An enumeration of a prohibited liquor without any qualification extends to it in all of its forms, intoxicating as well as nonintoxicating. The inclusion of beer with any intoxicating liquors in the prohibition ordinance, therefore, does not exclude beer which falls within the general class of beverages, by the legislative act of 1939 declared to be nonintoxicating when containing as little or less or not more than 3.2% of alcohol measured by weight. State v. Spalding, 61 Vt. 505, 17 Atl. 844, prohibiting cider; Luther v. State, 83 Neb. 455, 120 N.W. 125, 20 L.R.A. (N.S.) 1146, prohibiting malt tonic; Kettering v. City of Jacksonville, 50 Ill. 39, prohibiting beer; Brown v. State, supra, holding “It is the stuff of which it is made and not its name (Barette) that gives it place among the prohibited liquors named in the Constitution (fermented malt liquors).”

This is the gravamen of good morals presented in the case at bar. It is one affecting the integrity and legitimacy of our government.

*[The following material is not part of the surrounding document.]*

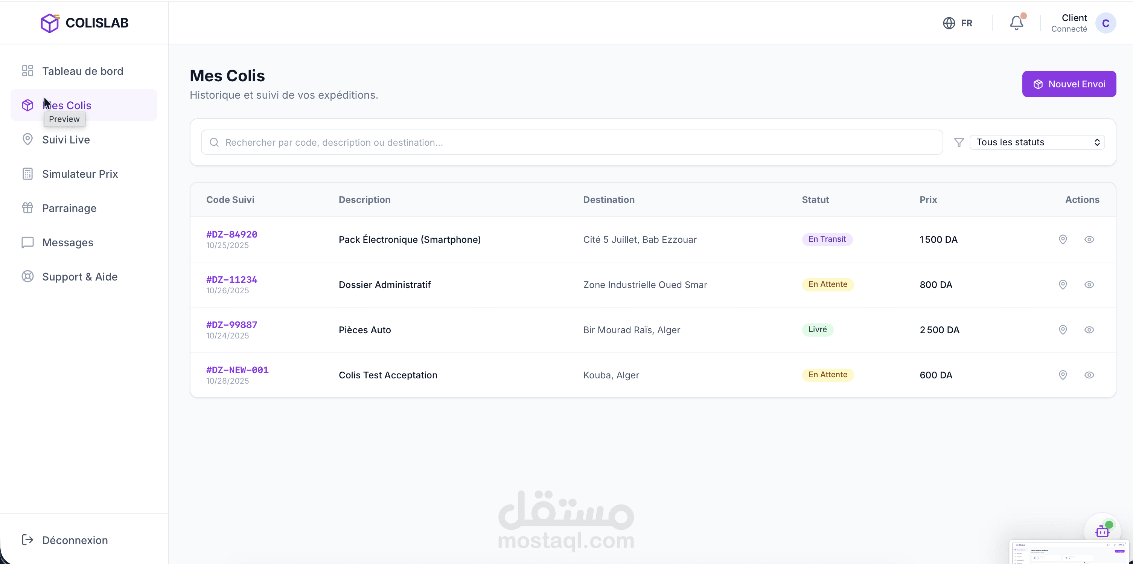The width and height of the screenshot is (1133, 564).
Task: Click the notification bell icon
Action: coord(1016,23)
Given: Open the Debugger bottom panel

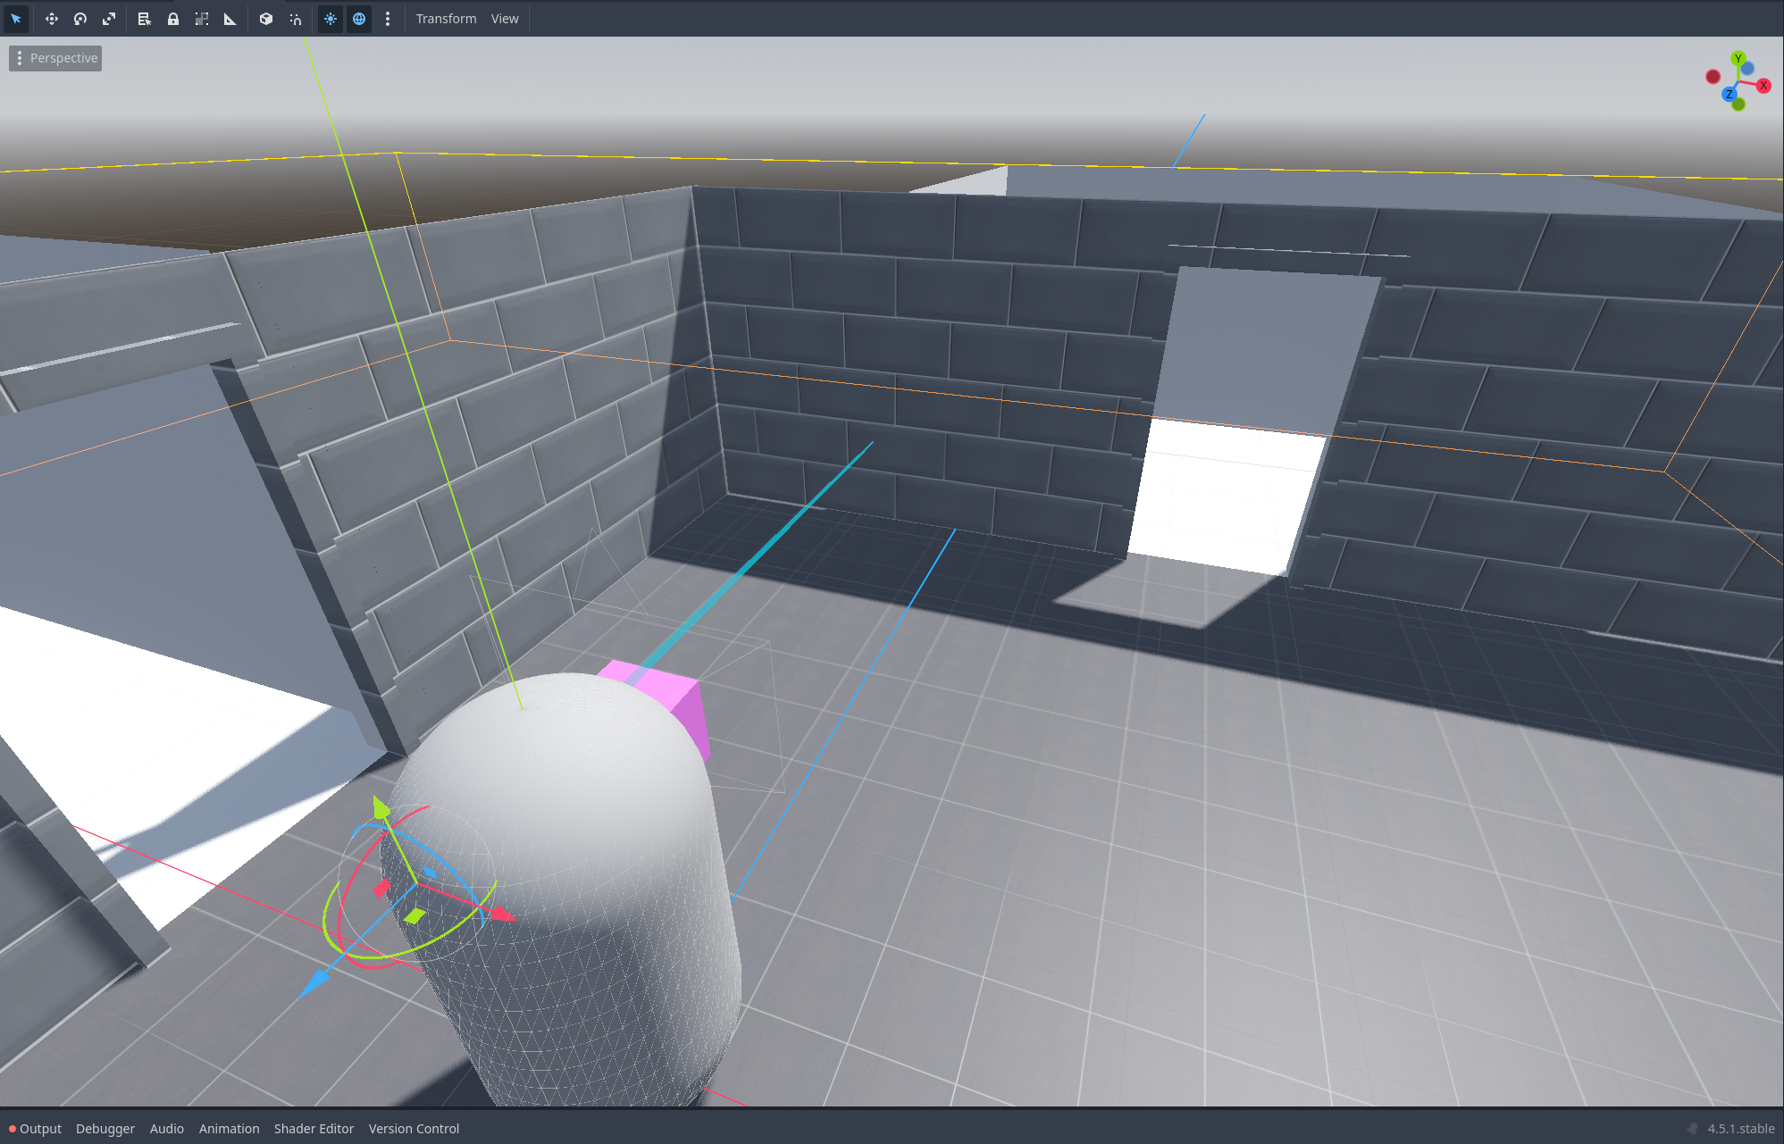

It extends to the legislative act of 1939. While the Legislature may define and legalize as nonintoxicating these beverages containing not more than 3.2% of alcohol, which may as a scientific fact contain a marginal intoxicating percéntum of alcohol when taken in limited quantities, and these beverages in general, by statute made to be nonintoxicating, may include the alcohol content of beef, nevertheless, beer continues to be beer as known to the framers of the Constitution and the people who adopted it, and by law, the manufacture and sale of 3.2 beer is prohibited. The constitutional provision is complete within itself. It requires no vitalizing statute or procedure for enforcement. Ex parte Cain, 20 Okla. 125, 1 Okla. Cr. 7, 93 P. 974. The supreme law is beyond the control of the Legislature. 16 C.J.S. 47. Its enforcement is enjoined upon the executive, art. 6, sec. 8, Const.

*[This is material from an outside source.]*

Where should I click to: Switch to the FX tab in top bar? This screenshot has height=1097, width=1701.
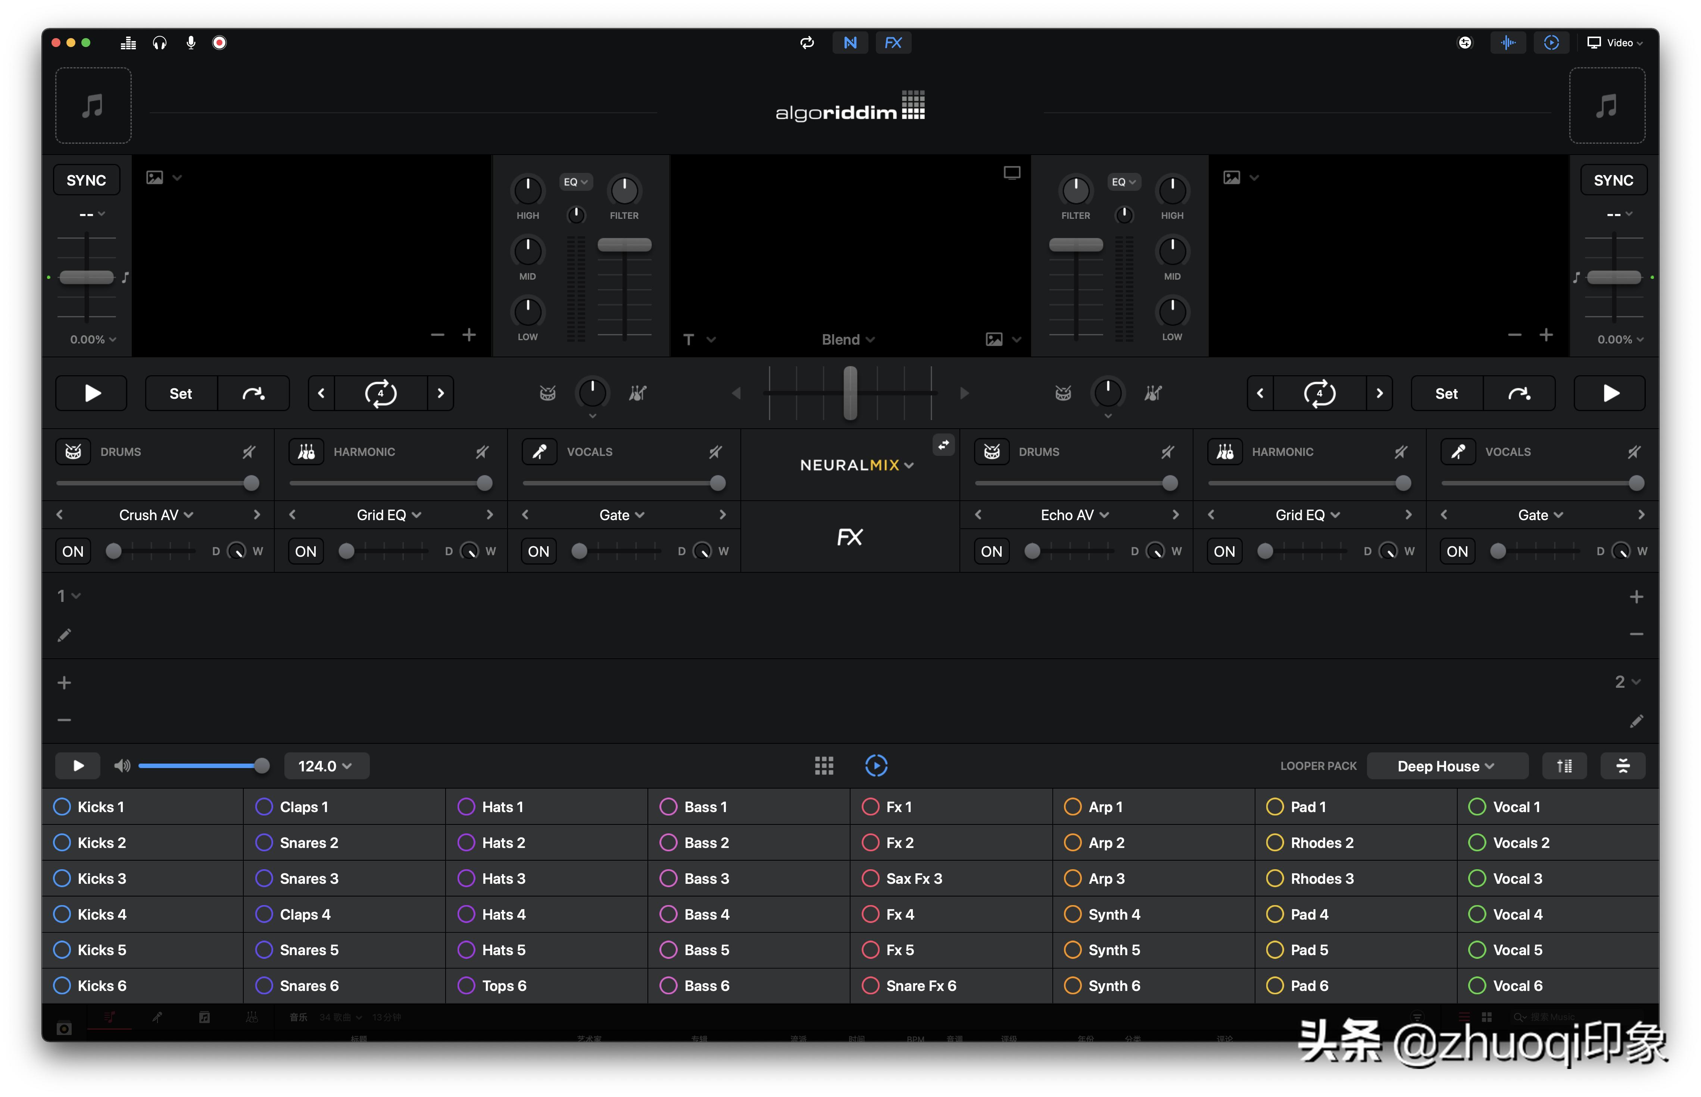[893, 43]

Existing licenses and permits by which beer is being manufactured and sold would seem to be jeopardized by the decision in Arie v. State, 23 Okla. 166, 100 P. 23. Therein, as to an existing license to sell such beverage, the period for which it was issued not having expired when the State of Oklahoma was admitted to the Union, it was held the license was revoked on admission of the state because the prohibition article had become effective. Ex parte Smith, 24 Okla. Cr. 415, 218 P. 708; Antonelli v. State, 3 Okla. Cr. 58; 107 P. 951; Wayne v. United States, 138 Fed. 2d 1; Davis v. State, 71 Okla. Cr. 82, 108 P. 2d 200. The laws sleep but never die.

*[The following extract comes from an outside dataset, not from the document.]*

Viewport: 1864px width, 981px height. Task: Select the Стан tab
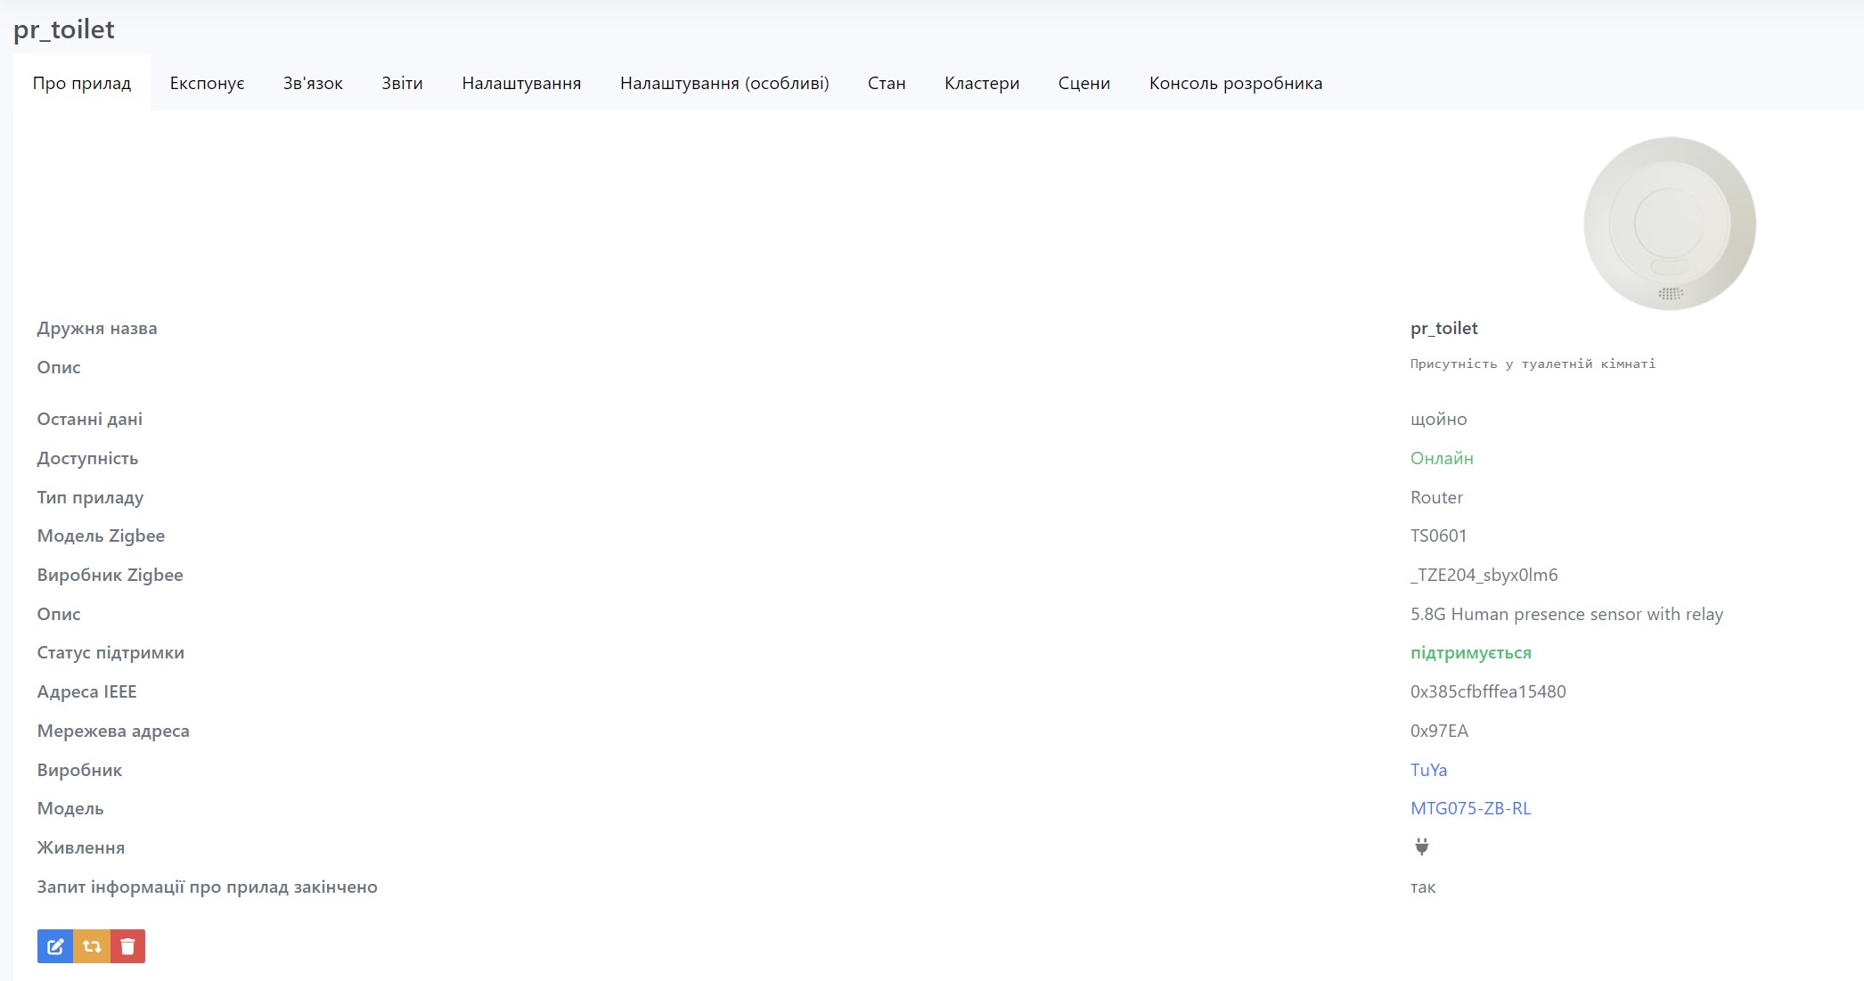click(887, 83)
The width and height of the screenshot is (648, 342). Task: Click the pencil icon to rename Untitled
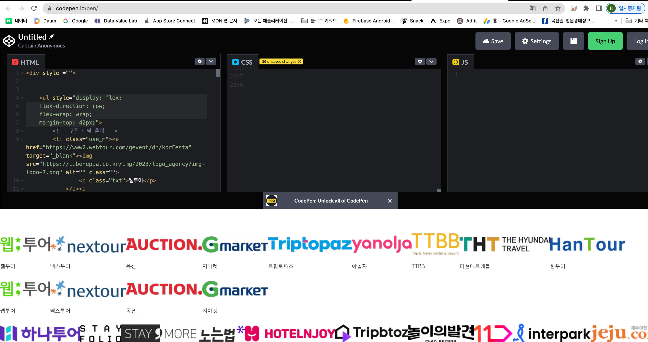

This is a voice crying in the wilderness to sustain a Constitution, a device of law and order, the standard of right and wrong, the instrument of power, though use of it may yet be neglected by the vicissitudes of politics or as a result of greed. Were I a prophet, or the son of a prophet, or possessed of the qualities of a Jeremiah, I would know that, with litigation to follow, this court will be worn and borne down, without a lofty and impelling idea to guide it.

Courts must cannonize the Constitution, or be lost in the forces of nature. The judges’ working tool is the law. They need not await presentation of it to them. If they do not have it, they should find it, from the best available sources. In our ultimate mission, given bucolic certainty, whom shall we serve — a litigant, the law, or ourselves? Upon answer to this imperative question depends the safety of the state. If life is to have meaning and not become the senseless sport of chance, actions must be measured by a definite standard. The corporate state’s moral law is the Constitution. Whether the state is an end in itself is dependent upon the pattern and adherence to the pattern.

No longer ago than November 20, 1945, in Casualty Reciprocal Exchange v. Sutfin, 196 Okla. 567, 166 P. 2d 434, this court held:

“Authority to amend cannot be delegated to an administrative board. Associated Industries of Okla. et al. v. Industrial Welfare Comm. et al., 185 Okla. 177, 90 P. 2d 899; United States v. Grimaud, 220 U.S. 506, 31 S.Ct. 480, 55 L.Ed. 563; F. W. Woolworth Co. v. United States (2d Cir.) 91 Fed. 2d 973.” 
      
      A deception for mockery or mischief— Webster’s New Int. Dictionary.
     
      
      A practical joke — Webster’s New Int. Dictionary.